What Factors Affect Posterior Dislocation Distance in THA?
- First Online:
- Cite this article as:
- Nevelos, J., Johnson, A., Heffernan, C. et al. Clin Orthop Relat Res (2013) 471: 519. doi:10.1007/s11999-012-2559-1
- 589 Downloads
Dislocation remains common after total hip arthroplasty. Efforts have been made to identify and minimize risk factors. One such factor, jump distance, or the distance the femoral head must travel before dislocating, has been poorly characterized with respect to three-dimensional kinematics.

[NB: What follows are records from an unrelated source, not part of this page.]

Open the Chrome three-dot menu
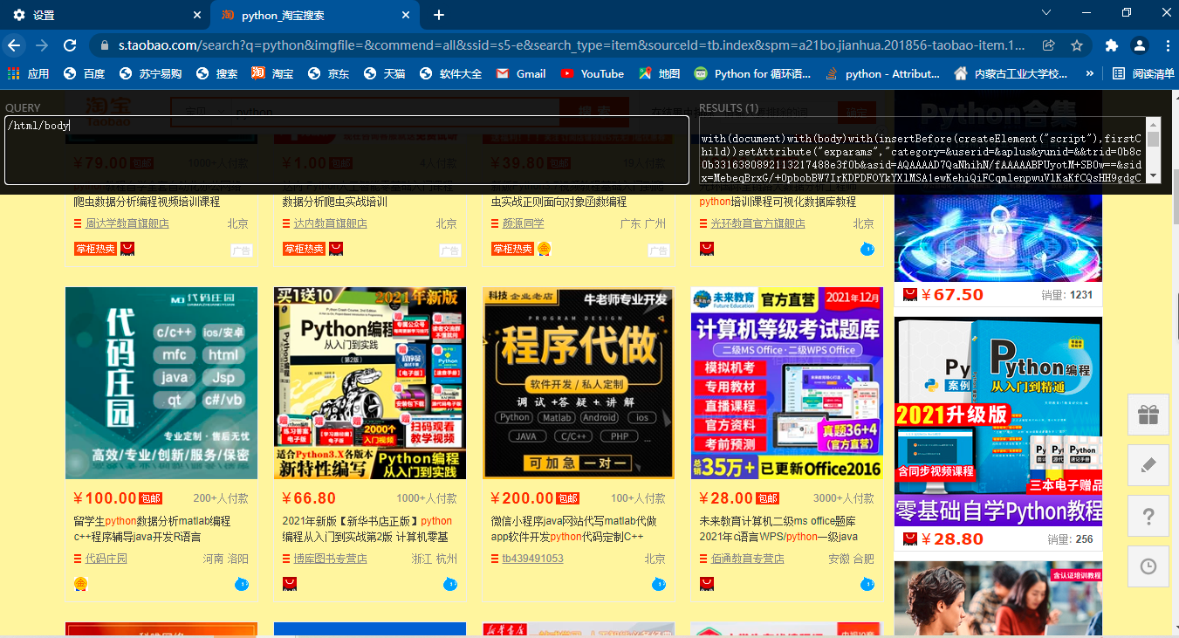This screenshot has height=638, width=1179. (1169, 44)
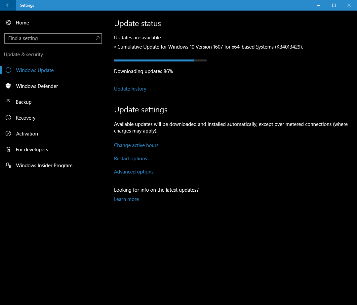
Task: Close the Settings window
Action: [349, 5]
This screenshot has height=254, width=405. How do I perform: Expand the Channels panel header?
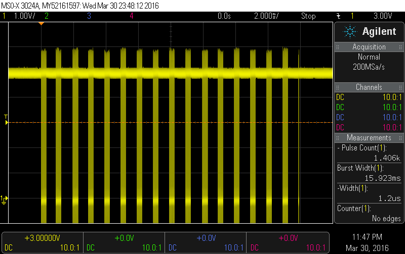coord(369,87)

We therefore determined: (1) the three-dimensional stability of four different component designs; (2) whether the degree of abduction and anteversion affects the stability; (3) whether pelvic inclination angles affected stability; and (4) which combination of these three factors had the greatest stability.
We created a positionable three-dimensional model of a THA. Acetabular components were modeled in various abduction and anteversion angles and in two different pelvic inclinations which simulate standing and chair-rising activities.

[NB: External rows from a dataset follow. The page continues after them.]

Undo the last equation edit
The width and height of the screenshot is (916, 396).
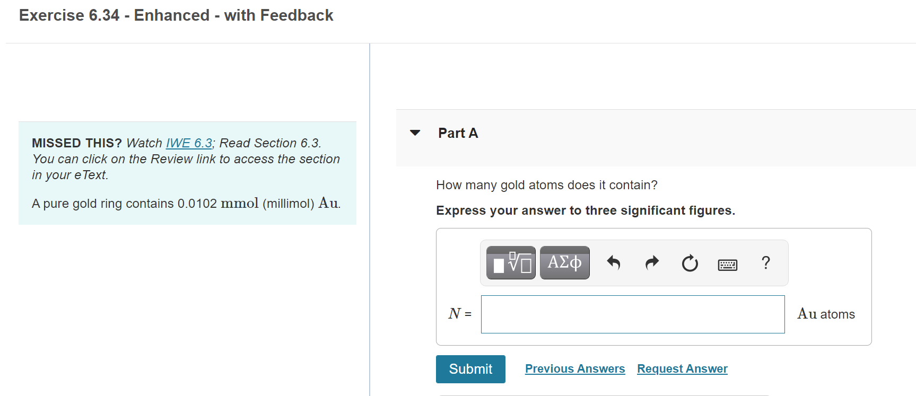coord(614,262)
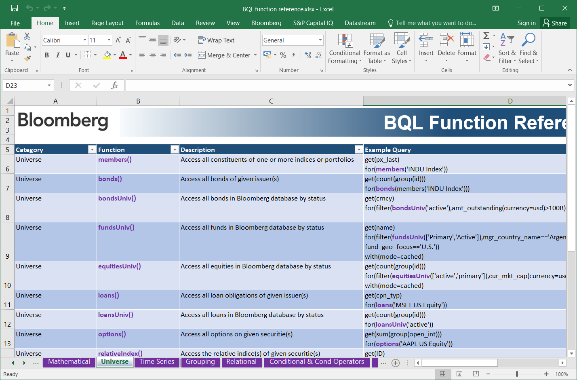Click inside the Name Box
Image resolution: width=577 pixels, height=380 pixels.
24,85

The posterior horizontal dislocation distance increased as inclination angle and femoral head size increased. The 48-mm resurfacing typically had lower jump distances and was at risk of posterior edge loading at 30° inclination. The highest jump distance for all positions and activities occurred with the dual-mobility bearing.
These findings suggest that monoblock cups require extremely accurate positioning for low dislocation risk and that pelvic orientation may increase dislocation risks.
As a result of the dual-mobility designs having the greatest resistance to dislocation, these cups may be appropriate for patients who are at risk for dislocation in difficult primary situations and in revision hip arthroplasty procedures in which proper component orientation may be less likely to be achieved.